Il suffit de se connecter au moins une fois avant la date butoir, ou d’utiliser le compte pour n’importe quelle activité sur les services Google : envoyer ou ouvrir un email, utiliser Google Drive, lancer une vidéo YouTube, télécharger une application sur le Play Store, ou lancer une recherche Google en étant connecté. Le moindre signe d’activité suffit. Ouvrir l’application Google Photos une fois pour regarder un vieil album, consulter la boîte de réception cinq secondes, ou même lancer une recherche depuis un navigateur connecté avec ce compte : tout ça compte. C’est presque dérisoire comparé à la perte potentielle de dizaines de gigaoctets de souvenirs.
Le hic, c’est que cette règle s’applique compte par compte, pas appareil par appareil. On peut effectuer des actions sur toutes les surfaces où l’on est connecté, mais si plusieurs comptes Google sont configurés sur un même appareil, il faut veiller à ce que chacun d’eux soit utilisé dans un délai de deux ans. Avoir son smartphone connecté à sa boîte pro n’aide donc en rien la vieille adresse perso oubliée dans un coin. Il faut se connecter spécifiquement avec CE compte-là.
Et si la suppression a déjà commencé ?
Google ne supprime jamais sans prévenir, en théorie. La firme envoie des notifications dans les mois qui précèdent la possible suppression d’un compte, à l’email du compte ciblé et vers l’email de récupération s’il a été configuré. Le souci, c’est que ces alertes atterrissent justement… dans la boîte mail qu’on ne consulte jamais. Beaucoup découvrent le message d’avertissement bien après son envoi. Certains témoignages récents le confirment : même si ce changement de politique a été annoncé en 2023, de nombreux utilisateurs ne reçoivent le message d’avertissement que bien plus tard.
Si le message est arrivé à temps, tout n’est pas perdu.
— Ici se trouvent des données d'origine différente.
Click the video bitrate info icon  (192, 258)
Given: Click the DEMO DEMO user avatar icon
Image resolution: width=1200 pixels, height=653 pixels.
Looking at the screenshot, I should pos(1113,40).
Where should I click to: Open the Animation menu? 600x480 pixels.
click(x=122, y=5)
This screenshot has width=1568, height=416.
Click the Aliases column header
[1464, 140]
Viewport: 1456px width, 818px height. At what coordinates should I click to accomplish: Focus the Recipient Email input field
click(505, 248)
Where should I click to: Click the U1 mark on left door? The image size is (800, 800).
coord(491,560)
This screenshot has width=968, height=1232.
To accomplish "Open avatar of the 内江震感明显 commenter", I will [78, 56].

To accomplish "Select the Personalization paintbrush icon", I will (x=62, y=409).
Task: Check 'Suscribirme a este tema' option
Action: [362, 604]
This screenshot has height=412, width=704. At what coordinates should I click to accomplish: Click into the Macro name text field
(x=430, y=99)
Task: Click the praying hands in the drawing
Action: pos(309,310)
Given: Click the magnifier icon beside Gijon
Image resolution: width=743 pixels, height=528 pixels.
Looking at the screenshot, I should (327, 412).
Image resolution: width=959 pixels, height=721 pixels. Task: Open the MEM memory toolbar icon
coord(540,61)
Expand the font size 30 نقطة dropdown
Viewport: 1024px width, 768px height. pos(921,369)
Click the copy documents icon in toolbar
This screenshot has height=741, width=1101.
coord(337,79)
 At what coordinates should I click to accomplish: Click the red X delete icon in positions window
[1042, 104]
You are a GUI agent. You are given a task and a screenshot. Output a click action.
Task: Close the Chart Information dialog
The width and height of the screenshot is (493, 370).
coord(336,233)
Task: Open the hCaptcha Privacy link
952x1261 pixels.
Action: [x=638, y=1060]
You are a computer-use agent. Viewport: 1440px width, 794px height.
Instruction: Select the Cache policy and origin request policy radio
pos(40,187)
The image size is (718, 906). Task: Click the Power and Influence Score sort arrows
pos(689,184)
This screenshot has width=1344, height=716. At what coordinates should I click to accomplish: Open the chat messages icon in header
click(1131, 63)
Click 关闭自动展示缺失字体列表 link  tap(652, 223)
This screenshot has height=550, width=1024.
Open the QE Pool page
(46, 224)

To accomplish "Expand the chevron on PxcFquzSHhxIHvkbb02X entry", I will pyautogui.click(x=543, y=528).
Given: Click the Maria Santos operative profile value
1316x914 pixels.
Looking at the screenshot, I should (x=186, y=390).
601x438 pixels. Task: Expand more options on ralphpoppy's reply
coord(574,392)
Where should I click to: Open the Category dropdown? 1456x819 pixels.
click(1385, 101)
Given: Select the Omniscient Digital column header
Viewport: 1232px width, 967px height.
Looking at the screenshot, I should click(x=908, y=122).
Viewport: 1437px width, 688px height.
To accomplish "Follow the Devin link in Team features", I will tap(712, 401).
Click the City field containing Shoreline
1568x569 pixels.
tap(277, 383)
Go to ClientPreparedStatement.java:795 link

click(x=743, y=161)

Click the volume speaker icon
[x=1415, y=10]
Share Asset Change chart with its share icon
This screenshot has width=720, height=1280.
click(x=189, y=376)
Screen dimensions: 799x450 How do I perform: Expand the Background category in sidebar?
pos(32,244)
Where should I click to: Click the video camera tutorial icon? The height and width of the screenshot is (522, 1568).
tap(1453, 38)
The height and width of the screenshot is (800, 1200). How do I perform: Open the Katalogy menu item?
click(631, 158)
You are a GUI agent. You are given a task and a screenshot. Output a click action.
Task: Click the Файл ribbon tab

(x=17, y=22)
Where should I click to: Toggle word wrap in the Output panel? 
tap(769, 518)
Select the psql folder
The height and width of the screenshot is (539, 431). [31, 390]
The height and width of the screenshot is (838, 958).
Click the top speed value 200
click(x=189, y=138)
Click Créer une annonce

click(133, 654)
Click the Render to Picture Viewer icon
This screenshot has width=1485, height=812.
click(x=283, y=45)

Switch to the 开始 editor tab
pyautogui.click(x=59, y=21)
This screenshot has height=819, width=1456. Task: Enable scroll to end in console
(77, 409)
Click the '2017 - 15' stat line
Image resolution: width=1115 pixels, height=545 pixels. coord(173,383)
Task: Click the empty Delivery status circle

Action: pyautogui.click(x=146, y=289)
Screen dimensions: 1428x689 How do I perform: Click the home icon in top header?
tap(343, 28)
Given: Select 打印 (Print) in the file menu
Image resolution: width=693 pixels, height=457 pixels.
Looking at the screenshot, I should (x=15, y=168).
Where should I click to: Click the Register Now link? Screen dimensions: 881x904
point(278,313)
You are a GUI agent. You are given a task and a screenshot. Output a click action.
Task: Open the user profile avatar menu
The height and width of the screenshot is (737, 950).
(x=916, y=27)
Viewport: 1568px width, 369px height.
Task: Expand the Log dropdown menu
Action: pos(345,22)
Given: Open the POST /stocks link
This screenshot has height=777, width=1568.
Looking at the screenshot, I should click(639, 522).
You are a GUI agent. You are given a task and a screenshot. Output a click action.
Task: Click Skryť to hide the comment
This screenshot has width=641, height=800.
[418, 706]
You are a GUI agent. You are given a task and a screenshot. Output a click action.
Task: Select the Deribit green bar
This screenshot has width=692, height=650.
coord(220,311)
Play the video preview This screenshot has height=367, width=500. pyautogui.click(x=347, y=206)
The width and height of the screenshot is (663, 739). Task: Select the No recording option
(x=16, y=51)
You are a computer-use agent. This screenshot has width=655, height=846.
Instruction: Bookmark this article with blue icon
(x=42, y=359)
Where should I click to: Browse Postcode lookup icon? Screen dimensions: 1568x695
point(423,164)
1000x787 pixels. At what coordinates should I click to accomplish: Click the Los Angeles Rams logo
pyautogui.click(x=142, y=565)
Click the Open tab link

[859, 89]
Un lien de récupération est généralement fourni, valable plusieurs mois. Mais passé ce délai, la marge de manœuvre se réduit sérieusement : il est possible de récupérer un compte à condition que la demande soit relativement proche du moment de la suppression, Google n’indiquant pas d’échéance précise, seulement que si trop de temps s’est écoulé, il se peut qu’on ne puisse plus récupérer les données. Autant dire qu’il vaut mieux ne jamais en arriver là.
Le réflexe le plus simple reste d’exporter régulièrement une copie de secours via Google Takeout, l’outil qui permet de télécharger l’intégralité de ses photos et documents en local, sur un disque dur ou dans un autre service. Ça ne dispense pas du fameux geste annuel pour garder le compte vivant, mais ça évite de tout miser sur la mémoire d’un mot de passe vieux de dix ans et sur la bienveillance d’un algorithme de nettoyage.